Trajectories and predictors of adherence to the StandingTall digital exercise program

Abstract ID
4108
Authors' names
K Delbaere, M Ambrens, ML Lim, R Sung, ML Callisaya, JCT Close, KJ Anstey, SR Lord, KS van Schooten
Author's provenances
University of New South Wales, Neuroscience Research Australia
Abstract category
Abstract sub-category
Conditions

Abstract

Background: Long-term adherence to exercise and digital health interventions is critical but remains a major challenge, particularly among older people. While balance exercise is effective in preventing falls, little is known about how older people engage with such programs over time, and what drives sustained adherence.

Methods: We analysed adherence data from 511 community-living older people who participated in a home-based digital balance exercise program for 52 weeks. Participants were prescribed two hours of exercise per week, with progressive weekly targets and adherence automatically recorded by the app. Using group-based trajectory modelling, we identified distinct patterns of adherence and examined predictors of these patterns based on cognitive, physical, demographic and psychological characteristics.

Results: Eight behavioural trajectories emerged (i.e., overachievers, consistent adherers, fluctuating adherers, intermittent adherers, late attrition, steady decliners, early attrition, non-adherers), ranging from consistent high adherence to early attrition. Average adherence across the cohort was moderate (56%) of the prescribed dose over 52 weeks. Two objective measures of behavioural capability (i.e., executive function and standing balance) predicted adherence trajectories.
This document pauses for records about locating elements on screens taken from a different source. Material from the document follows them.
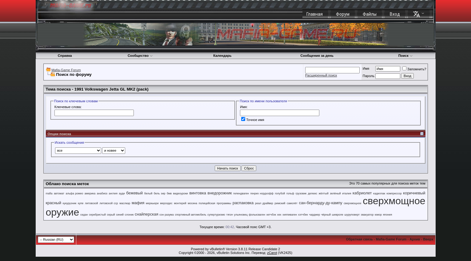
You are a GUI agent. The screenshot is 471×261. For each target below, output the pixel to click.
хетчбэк (271, 214)
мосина (192, 203)
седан (84, 214)
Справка (65, 55)
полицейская (207, 203)
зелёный (335, 193)
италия (346, 193)
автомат (59, 193)
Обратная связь (359, 239)
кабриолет (362, 193)
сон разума (166, 214)
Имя (366, 68)
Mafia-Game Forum (66, 70)
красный (53, 203)
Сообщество (140, 55)
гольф (290, 193)
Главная (314, 14)
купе (80, 203)
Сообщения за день (317, 55)
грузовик (301, 193)
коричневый (414, 193)
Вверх (428, 239)
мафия (138, 203)
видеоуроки (180, 193)
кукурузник (69, 203)
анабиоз (102, 193)
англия (113, 193)
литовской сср (108, 203)
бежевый (134, 193)
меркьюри (152, 203)
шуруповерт (352, 214)
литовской (91, 203)
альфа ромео (74, 193)
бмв (169, 193)
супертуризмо (216, 214)
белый (148, 193)
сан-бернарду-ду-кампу (320, 203)
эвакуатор (367, 214)
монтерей (180, 203)
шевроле (337, 214)
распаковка (243, 203)
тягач (229, 214)
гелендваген (241, 193)
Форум (342, 14)
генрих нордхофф (261, 193)
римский (280, 203)
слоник (129, 214)
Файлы (370, 14)
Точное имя (252, 120)
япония (387, 214)
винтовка (197, 193)
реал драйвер (264, 203)
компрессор (394, 193)
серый (111, 214)
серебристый (97, 214)
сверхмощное (352, 203)
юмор (378, 214)
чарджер (314, 214)
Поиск (405, 55)
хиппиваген (289, 214)
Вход (395, 14)
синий (120, 214)
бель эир (160, 193)
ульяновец (241, 214)
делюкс (312, 193)
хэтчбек (303, 214)
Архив (414, 239)
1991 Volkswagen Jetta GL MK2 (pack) (111, 89)
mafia (49, 193)
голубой (280, 193)
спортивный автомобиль (190, 214)
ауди (122, 193)
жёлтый (324, 193)
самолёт (292, 203)
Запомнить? (414, 69)
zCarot (272, 253)
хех (279, 214)
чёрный (326, 214)
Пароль (368, 76)
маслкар (124, 203)
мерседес (166, 203)
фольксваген (257, 214)
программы (224, 203)
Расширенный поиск (321, 75)
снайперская (146, 214)
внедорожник (220, 193)
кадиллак (379, 193)
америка (90, 193)
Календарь (222, 55)
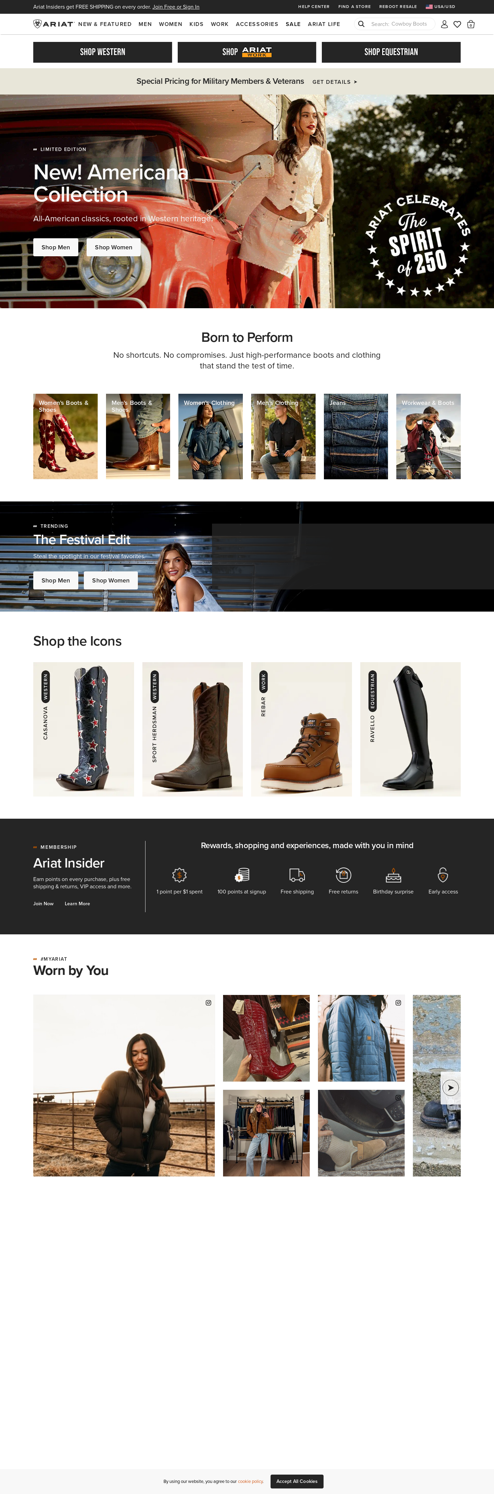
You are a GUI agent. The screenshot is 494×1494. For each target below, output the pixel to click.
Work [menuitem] (220, 24)
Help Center (314, 6)
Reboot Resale (398, 6)
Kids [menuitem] (196, 24)
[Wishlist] (457, 23)
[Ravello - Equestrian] (410, 727)
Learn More (77, 901)
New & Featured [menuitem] (105, 24)
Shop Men (56, 244)
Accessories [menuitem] (257, 24)
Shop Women (113, 244)
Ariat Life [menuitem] (324, 24)
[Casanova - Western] (83, 727)
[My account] (444, 23)
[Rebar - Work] (301, 727)
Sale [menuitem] (293, 24)
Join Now (43, 901)
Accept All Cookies (297, 1481)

Poorer executive function was associated with “boom-and-bust” patterns, while poorer balance was linked to more sustained adherence, suggesting a greater perceived need for training. No demographic or general health factors predicted adherence.

Conclusions: Adherence to digital exercise is a dynamic process shaped primarily by cognitive capacity and balance ability rather than age or health status. Framed within the COM-B model, our findings demonstrate that behavioural capability predicts long-term adherence and reveal a critical early window for targeted support. Despite regular follow-up calls, adherence declined most steeply in the first 10-15 weeks, highlighting a gap in behaviourally focused strategies. This study establishes a new behavioural framework for precision engagement in digital health, with implications for the design of adaptive, personalised interventions that support older people to age well at home.